Where did the revenue go?
In those 50 years, the Dutch have earned some € 500 billion from the gas. Although, earned? They did not have to do much. The gas surfaced and they could just transfer it to the customers through a pipe connected to a cash register. Meanwhile, they made a good living from that money. Better than surrounding countries, which did not have such an easy source of income. ‘Santa Claus does exist,’ a politician said about government back in those days. It was a wonderful time, but it did not prepare the Dutch for the near future, in which they will have to do with less gas, and hence with less income. Admittedly the Dutch did pay some infrastructure with the revenues, and even some R&D, but when the crisis came, the government thought it wiser to devote the money to solving its own national debt problems. In some countries, revenues from mineral resources directly feed the Swiss bank accounts of those in power. To my knowledge, that has not happened in the Netherlands. But the Norwegians, looking with dismay at the Dutch squandering their money, called into existence a kind of fund for everyone. All Norwegians are millionaires now. But surely, countries can do without gas? The neighbouring Swedes, without any gas finds, have formed an wealthy society as well. And I keep wondering, how have other European countries, like Belgium, come all this way without gas?

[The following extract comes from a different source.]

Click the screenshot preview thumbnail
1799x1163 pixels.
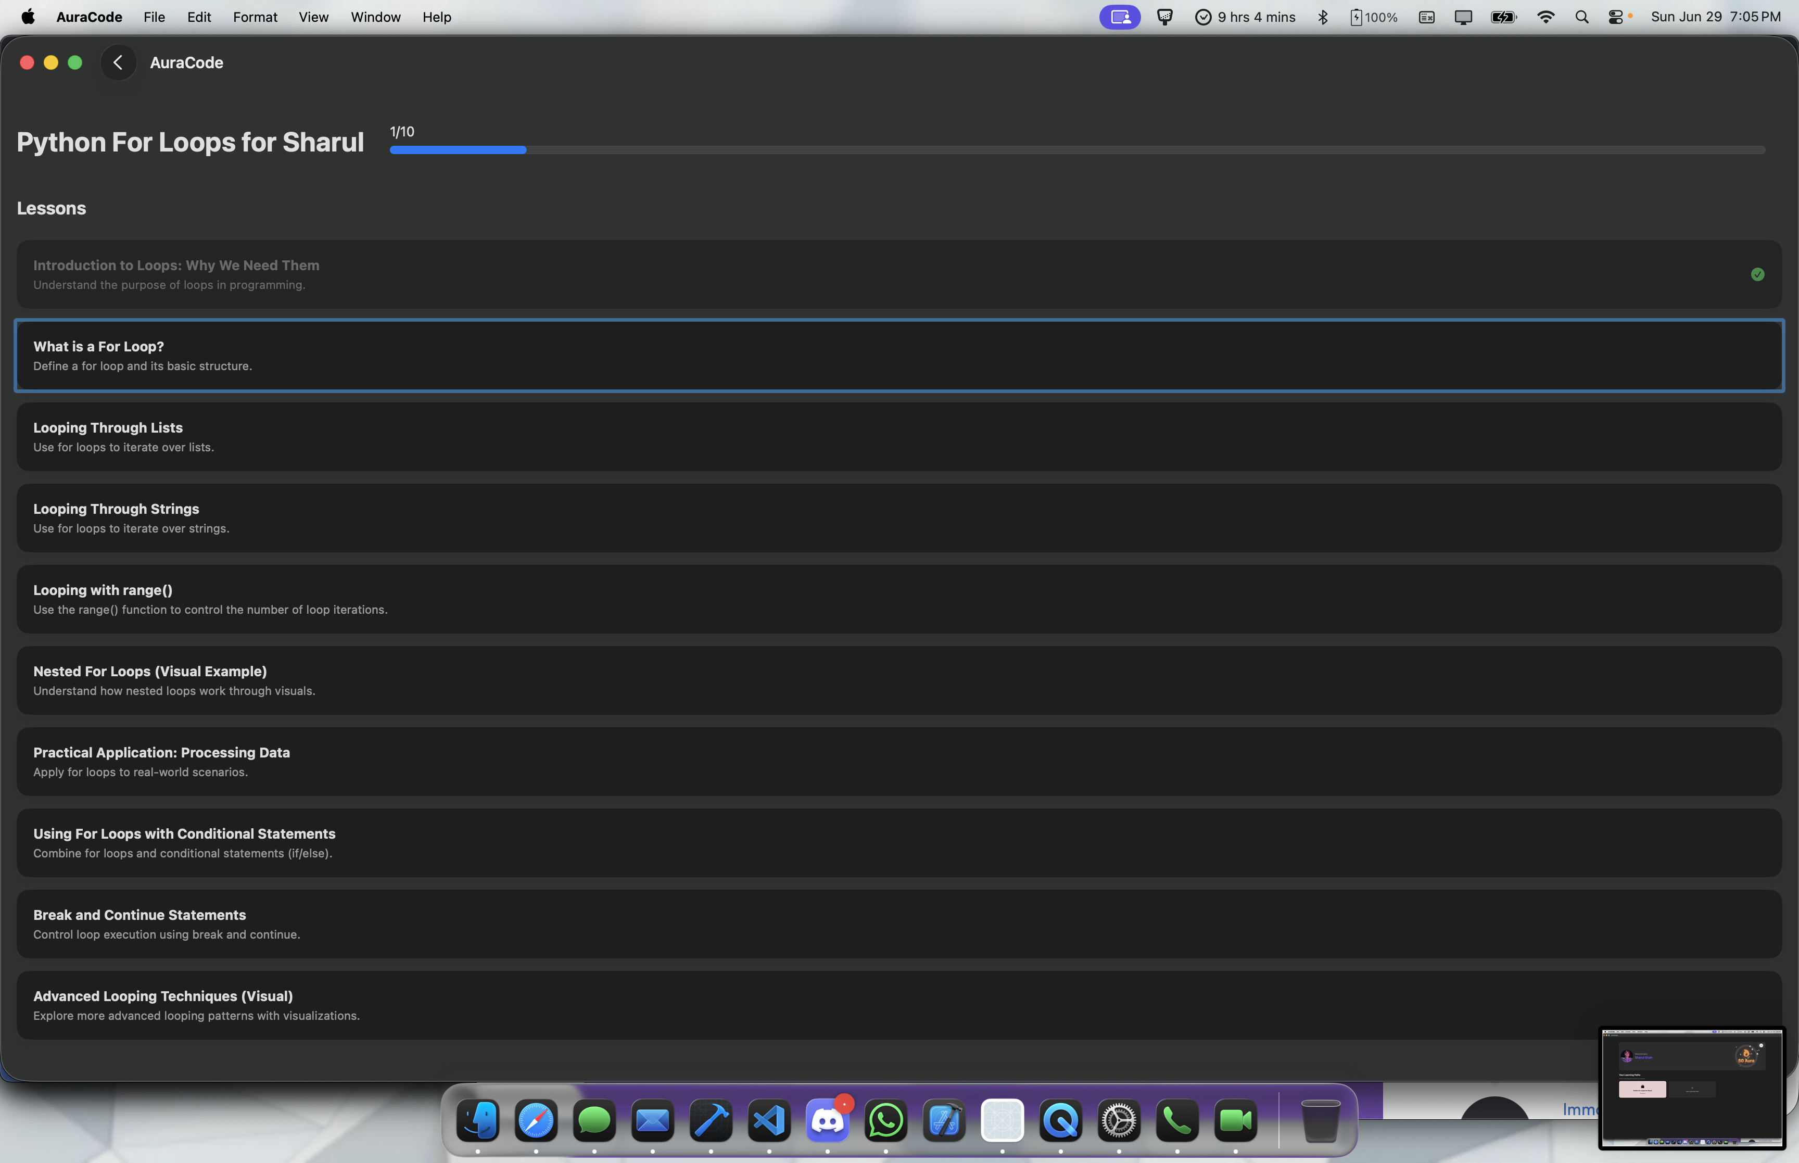click(x=1691, y=1088)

Better funding of innovation
One might conclude that the Dutch have not prepared themselves adequately for the coming era without their milch cow. Responsible persons now ask for better funding of innovation – but that would require devoting money to R&D and the entire subsequent innovation train. I do not see that happening in the near future. The money just is no longer available. ‘Go to Europe for funding,’ Dutch government says to companies, pointing at the major European programs for research and innovation; but to me, it would seem to be an outright scandal that a rich country like the Netherlands should debase itself to such a strategy.
Now is the time to make tough choices. This site is about green society and green industry, and in that area, the Netherlands have more to offer than many. Dutch horticulture and chemical industry have such high technical levels that the Netherlands could – and should – take the lead in Europe in this area. But no opinion leader ever mentions agriculture and its opportunities. The Dutch main stronghold, Wageningen University and Research (WUR) has recently been subjected to the general regime of the Ministry of Economic Affairs. Formerly the flagship of the agricultural minister, therefore assured of attention and additional funding, this global top institute has become part of the recently formed super ministry now responsible for the entire Dutch economy. No special position any more for agriculture, whereas this is more needed than ever before. The Dutch do not make an outright choice for biobased, acknowledging where their opportunities lie, they rather blabber about innovation in general.